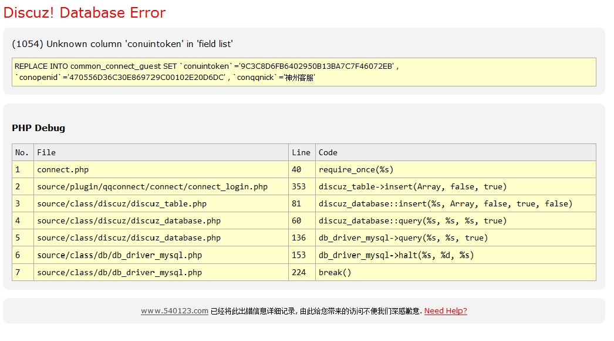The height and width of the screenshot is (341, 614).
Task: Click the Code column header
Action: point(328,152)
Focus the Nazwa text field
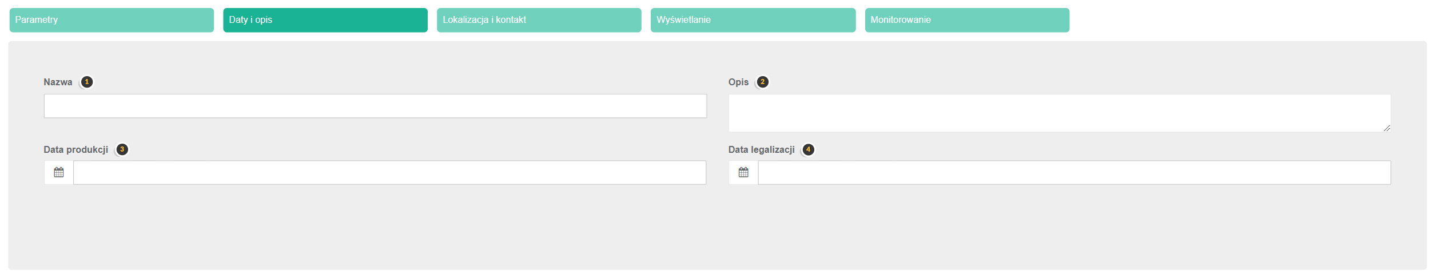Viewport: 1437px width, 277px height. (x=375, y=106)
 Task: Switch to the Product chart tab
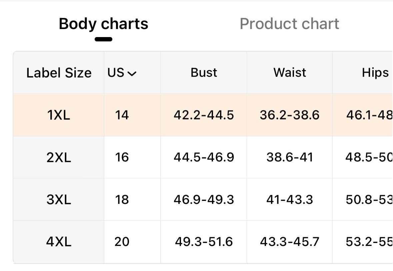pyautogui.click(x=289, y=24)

WHAT IS BEING ASKED | A word-for-word repeat is expected of the lines from the one with "Focus the Nazwa text field" to the end of the data, both included; pictures are not part of it.

ANSWER TO THE PROBLEM |
Focus the Nazwa text field
Viewport: 1437px width, 277px height. (x=375, y=106)
 Task: Switch to the Product chart tab
pyautogui.click(x=289, y=24)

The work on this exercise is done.